## Work to be completed
Using the article below on goats and Italians in early Sunnyside, say whether each statement agrees with it. Answer yes or no for each, quoting the words that decide it. (a) Frank Maita opened his goat dairy in 1909. (b) The 1911 photographs of goats were taken on Monterey near Circular. (c) Frank Maita went on to buy the two lots east of his dairy property.

## Quoted text

****

Of Goats and Groceries: Some Italians in Early Sunnyside

By Amy O’Hair

The presence of goats in Sunnyside is evident from the earliest photographs, such as this iconic shot that captured the witch’s hat tower of the Sunnyside Powerhouse in the background, with a munching goat in the foreground, taken on Monterey near Circular in 1911.

A view looking west of Monterey at Circular, with the Sunnyside Powerhouse in the background, and a roaming goat in the foreground. SFMTA Archives, https://sfmta.photoshelter.com/
A view looking west of Monterey at Circular, with the Sunnyside Powerhouse in the background, and a roaming goat in the foreground. 1911. SFMTA Archives, https://sfmta.photoshelter.com/

Then the same photographer turned to face the other direction, and caught a few more grazing goats on the railroad tracks.

A view looking east on Monterey near Circular, with goats grazing near the Southern Pacific Railroad tracks on far right. 1911. SFMTA Archives, https://sfmta.photoshelter.com/
A view looking east on Monterey near Circular, with goats grazing near the Southern Pacific Railroad tracks on far right. 1911. SFMTA Archives, https://sfmta.photoshelter.com/ Learn more about this rich early photograph in this post.

One Sunnyside resident had his own goat dairy, located further up the street on Monterey in the 1910s. It probably wasn’t quite legal, given the City’s pound limits regulating what animals could be kept where. But no matter, because there were a lot of small dairy operations here, and in the Excelsior and elsewhere, well into the twentieth century. A cow in the backyard was far from uncommon.

After arriving in 1909, Sicilian immigrant Frank Maita opened a small dairy operation with goats, on the site of the present house at 535 Monterey Boulevard, in 1915. Most of the lot was open, with a little house set down the hill. Frank and Catherine Maita already had five children when they started their business; with four more to come, it was not a sustainable setup.

But it was a start on a new life in a new country.

Frank Maita with one of his goats. I was told this was taken at the Monterey Blvd site in the 1920s, but the background matches another photo taken later on the Hayward farm, so I believe it to be from the 1940s or 1950s. Photo courtesy Jack Maita.
Frank Maita with one of his goats. I was told this was taken at the Monterey Blvd site in the 1920s, but the background matches another photo taken later on the Hayward farm, so I believe it to be from the 1940s or 1950s. Photo courtesy Jack Maita.

1915 Sanborn map, showing Frank Maita's little goat dairy property in 1915 (highlighted). He would end up buying the additional two lots to the east. Sunnyside Avenue became Monterey Blvd. Library of Congress.
1915 Sanborn map, showing Frank Maita’s little goat dairy property in 1915 (highlighted). He would end up buying the additional two lots to the east. Sunnyside Avenue became Monterey Blvd. Library of Congress.

Goat farming was going to see a vogue soon. People were offering goats for sale nearby, indicating they had a few extra to spare. When Maita started, he may have bought his goats from this woman on Chenery Street—or this dairy on Madrid—or even up the hill in Ingleside on Caine Street, all classified ads from the months before he got started.

****

## Available data
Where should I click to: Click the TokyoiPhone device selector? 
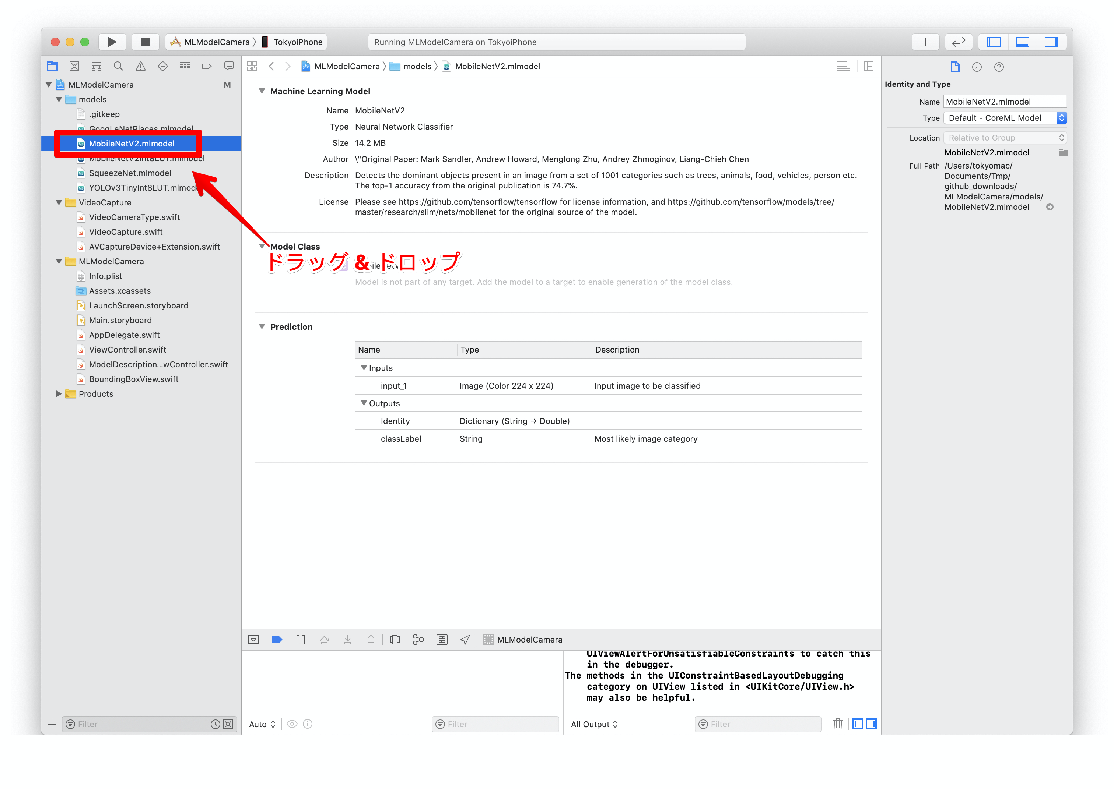click(297, 42)
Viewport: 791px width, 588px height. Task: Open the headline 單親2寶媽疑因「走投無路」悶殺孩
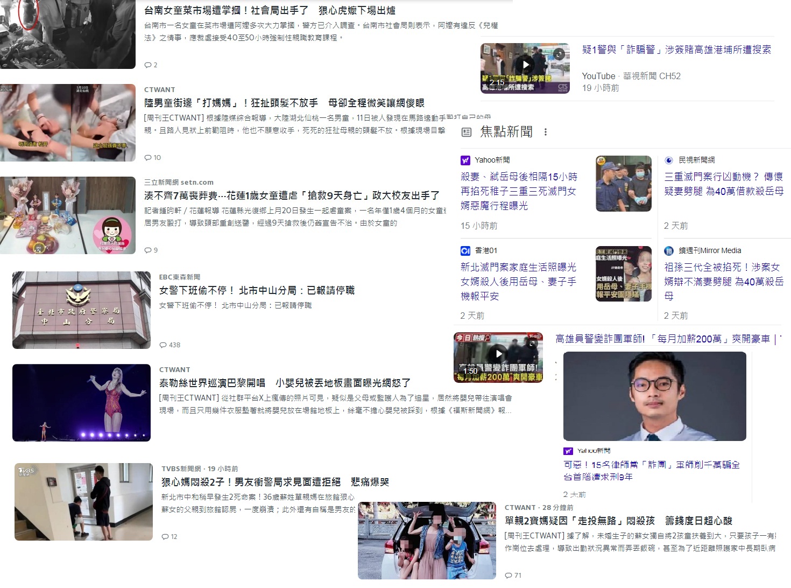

****

## Output of the task
(a) No: "After arriving in 1909, Sicilian immigrant Frank Maita opened a small dairy operation with goats, on the site of the present house at 535 Monterey Boulevard, in 1915."
(b) Yes: "taken on Monterey near Circular in 1911."
(c) Yes: "He would end up buying the additional two lots to the east."